Pero cada vez que leía la información acerca del deceso en el cuadrilátero de un gladiador, en cualquier parte del mundo, recordaba al joven criollo que combinaba el deporte de los puños enguantados con la fe cristiana.

Y un día cualquiera asumí que no se justificaban las veladas de un deporte en el que muchos de quienes lo practican, cuando no mueren ejerciéndolo, padecen graves daños físicos y mentales por esa causa.

Desde entonces no le presto la menor atención al boxeo, con la consiguiente burla de fanáticos, y hasta fanáticas, del llamado deporte de los coliflores y las narices chatas.

Otro llamado deporte con el cual no me identifico es el de la pelea de gallos, por la inhumana crueldad que exhibe con estos valerosos animales, que pelean hasta morir.

Se sobreentiende que, como me ocurrió con el boxeo, en la niñez y la adolescencia, contemplé y hasta disfruté de una que otra lidia de estas aves, pero luego me alejó de ellas la entrevista a un gallero que vi en un programa televisivo.

Este describió detalladamente las heridas que se infieren los gallos en sus combates, y las consecuencias que de ellas se derivan.
Relató, con asomo de risueña expresión en el rostro, que cuando el ave recibe un espolaso que le perfora el pulmón, comienza a expulsar sangre desde el órgano.

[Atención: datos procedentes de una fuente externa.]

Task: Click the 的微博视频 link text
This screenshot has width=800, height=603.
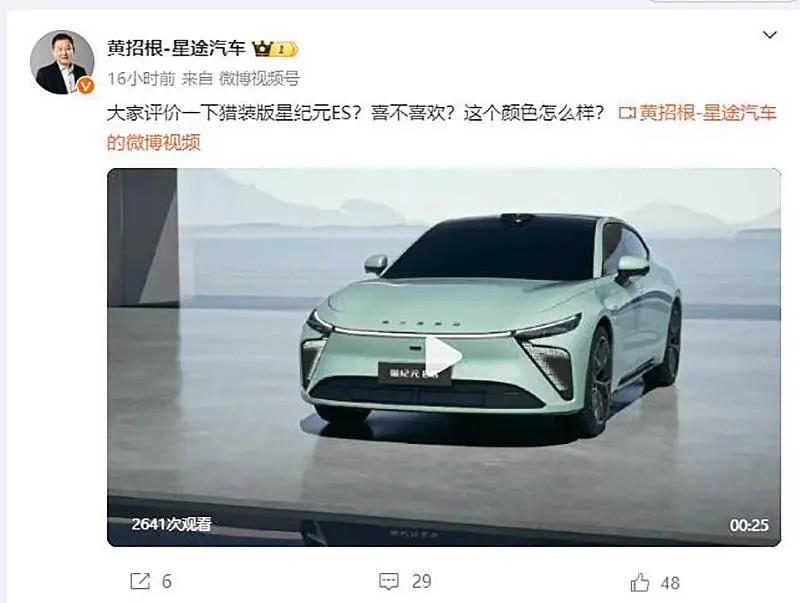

Cambié rápidamente de canal, y actualmente evado cualquier conversación sobre el pasatiempo del pico y las espuelas.
Hace ya varios años, en que en compañía de mi esposa Yvelisse visité la capital española, y recibimos la llamada telefónica de un compatriota amigo, quien nos dijo que nos visitaría casi de inmediato en el hotel que ocupábamos.

Cuando llegó, después del saludo de rigor, depositó en mis manos un par de boletas para una tarde de toros que se celebraría el domingo próximo.

No simpatizo con el espectáculo taurino, pero hubiera constituido violación de una regla elemental de urbanidad negarme a aceptar el obsequio de forma franca y directa.
Como en parecidas ocasiones anteriores, apelé al sentido del humor ante el generoso donante, diciéndole mientras le devolvía las boletas:

-Te agradezco el gesto, pero si asistiera al estadio, correría el riesgo de ser agredido por los espectadores, ya que lanzaría gritos de simpatía hacia los toros, y contra los toreros.

Con sonoras carcajadas frente a mi ocurrencia, el amigo guardó las entradas en uno de los bolsillos de la hermosa chacabana que lucía, y luego no habló sobre el tema.

Por lo expresado en este artículo algunos lectores me considerarán un hombre de carácter débil.
Pero como todo humano octogenario, he tenido que enfrentar muchas situaciones difíciles.

De algunas de las cuales he salido vivo milagrosamente.